__EXTRACTED MATERIAL__:
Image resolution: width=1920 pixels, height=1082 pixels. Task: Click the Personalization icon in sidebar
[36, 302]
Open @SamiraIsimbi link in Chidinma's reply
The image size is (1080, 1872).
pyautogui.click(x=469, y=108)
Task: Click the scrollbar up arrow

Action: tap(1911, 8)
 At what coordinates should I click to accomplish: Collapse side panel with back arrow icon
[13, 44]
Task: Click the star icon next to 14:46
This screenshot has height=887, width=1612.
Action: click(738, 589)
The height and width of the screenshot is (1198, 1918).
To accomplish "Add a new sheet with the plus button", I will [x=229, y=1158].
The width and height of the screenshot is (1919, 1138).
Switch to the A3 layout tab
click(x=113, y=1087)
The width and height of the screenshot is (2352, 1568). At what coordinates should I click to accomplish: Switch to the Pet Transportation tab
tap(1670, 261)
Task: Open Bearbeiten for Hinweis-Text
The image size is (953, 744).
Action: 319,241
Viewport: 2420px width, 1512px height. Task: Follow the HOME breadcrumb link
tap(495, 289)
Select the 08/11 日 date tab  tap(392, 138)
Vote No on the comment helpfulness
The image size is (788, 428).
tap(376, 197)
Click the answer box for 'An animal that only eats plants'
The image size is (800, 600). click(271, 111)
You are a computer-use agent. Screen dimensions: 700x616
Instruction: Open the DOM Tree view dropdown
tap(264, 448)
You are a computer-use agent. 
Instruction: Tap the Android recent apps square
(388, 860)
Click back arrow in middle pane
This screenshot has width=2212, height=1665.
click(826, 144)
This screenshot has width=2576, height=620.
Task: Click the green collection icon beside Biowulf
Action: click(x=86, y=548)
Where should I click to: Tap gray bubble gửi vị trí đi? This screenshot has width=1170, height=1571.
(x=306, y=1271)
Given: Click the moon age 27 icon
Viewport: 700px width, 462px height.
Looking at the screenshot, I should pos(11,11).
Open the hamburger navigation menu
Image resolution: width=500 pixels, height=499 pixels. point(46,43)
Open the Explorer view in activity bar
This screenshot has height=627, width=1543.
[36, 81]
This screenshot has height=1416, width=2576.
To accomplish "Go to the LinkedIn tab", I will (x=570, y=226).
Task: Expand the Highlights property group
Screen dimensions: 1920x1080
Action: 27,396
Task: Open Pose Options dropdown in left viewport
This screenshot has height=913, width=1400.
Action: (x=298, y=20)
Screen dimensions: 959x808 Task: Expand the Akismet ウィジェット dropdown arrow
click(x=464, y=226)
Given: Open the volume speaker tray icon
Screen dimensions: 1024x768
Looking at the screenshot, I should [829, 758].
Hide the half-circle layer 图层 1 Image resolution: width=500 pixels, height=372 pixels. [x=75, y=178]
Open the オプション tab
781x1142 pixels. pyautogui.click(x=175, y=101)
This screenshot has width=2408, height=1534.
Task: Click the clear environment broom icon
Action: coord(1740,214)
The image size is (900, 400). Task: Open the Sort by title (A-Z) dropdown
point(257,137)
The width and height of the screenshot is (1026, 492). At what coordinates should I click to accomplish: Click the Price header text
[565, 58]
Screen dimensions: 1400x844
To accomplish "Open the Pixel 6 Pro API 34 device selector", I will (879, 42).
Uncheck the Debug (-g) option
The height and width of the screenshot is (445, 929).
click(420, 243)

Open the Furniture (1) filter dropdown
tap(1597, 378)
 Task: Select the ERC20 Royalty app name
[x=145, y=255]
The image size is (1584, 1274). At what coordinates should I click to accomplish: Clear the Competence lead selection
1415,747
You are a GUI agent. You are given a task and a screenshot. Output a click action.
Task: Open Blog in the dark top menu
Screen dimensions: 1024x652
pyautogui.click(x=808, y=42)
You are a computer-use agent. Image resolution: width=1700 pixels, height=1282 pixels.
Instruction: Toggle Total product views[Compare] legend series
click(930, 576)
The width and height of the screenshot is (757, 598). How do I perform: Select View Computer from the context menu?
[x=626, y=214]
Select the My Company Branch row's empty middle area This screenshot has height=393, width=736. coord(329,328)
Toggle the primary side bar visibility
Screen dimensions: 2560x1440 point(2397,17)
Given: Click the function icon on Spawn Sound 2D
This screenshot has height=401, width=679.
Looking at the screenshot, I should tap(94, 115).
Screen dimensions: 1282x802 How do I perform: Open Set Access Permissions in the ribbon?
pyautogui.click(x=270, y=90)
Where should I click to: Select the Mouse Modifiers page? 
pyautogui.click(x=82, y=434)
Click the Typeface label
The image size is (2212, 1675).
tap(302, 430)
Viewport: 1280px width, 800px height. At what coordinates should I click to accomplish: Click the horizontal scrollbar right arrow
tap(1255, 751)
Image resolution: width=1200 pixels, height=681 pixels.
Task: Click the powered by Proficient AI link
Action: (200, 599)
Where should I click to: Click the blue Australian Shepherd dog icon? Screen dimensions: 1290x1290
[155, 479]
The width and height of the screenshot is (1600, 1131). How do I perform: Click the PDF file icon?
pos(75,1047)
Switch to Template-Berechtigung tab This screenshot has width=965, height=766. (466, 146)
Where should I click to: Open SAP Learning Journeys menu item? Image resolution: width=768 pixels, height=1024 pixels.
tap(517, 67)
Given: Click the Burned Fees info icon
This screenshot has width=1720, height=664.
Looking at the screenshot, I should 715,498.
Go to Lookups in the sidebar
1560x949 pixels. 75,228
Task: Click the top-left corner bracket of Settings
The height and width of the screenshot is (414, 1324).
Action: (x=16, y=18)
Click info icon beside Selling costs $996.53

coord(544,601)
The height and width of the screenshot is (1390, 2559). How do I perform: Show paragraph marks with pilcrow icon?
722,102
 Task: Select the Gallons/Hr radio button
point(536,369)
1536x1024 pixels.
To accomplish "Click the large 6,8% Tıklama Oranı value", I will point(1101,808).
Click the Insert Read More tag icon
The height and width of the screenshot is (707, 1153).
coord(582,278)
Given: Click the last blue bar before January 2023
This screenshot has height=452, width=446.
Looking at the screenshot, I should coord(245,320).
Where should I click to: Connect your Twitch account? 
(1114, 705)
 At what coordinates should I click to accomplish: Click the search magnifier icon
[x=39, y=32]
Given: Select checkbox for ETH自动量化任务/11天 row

__EXERCISE DETAILS__:
Please pull out each line of the data above that contains the string "pixels", matching case exactly.

__COMPLETED TASK__:
Image resolution: width=1920 pixels, height=1082 pixels. Task: Click the Personalization icon in sidebar
Image resolution: width=500 pixels, height=499 pixels. point(46,43)
Hide the half-circle layer 图层 1 Image resolution: width=500 pixels, height=372 pixels. [x=75, y=178]
781x1142 pixels. pyautogui.click(x=175, y=101)
You are a computer-use agent. Image resolution: width=1700 pixels, height=1282 pixels.
Image resolution: width=1200 pixels, height=681 pixels.
Where should I click to: Open SAP Learning Journeys menu item? Image resolution: width=768 pixels, height=1024 pixels.
1560x949 pixels. 75,228
1536x1024 pixels.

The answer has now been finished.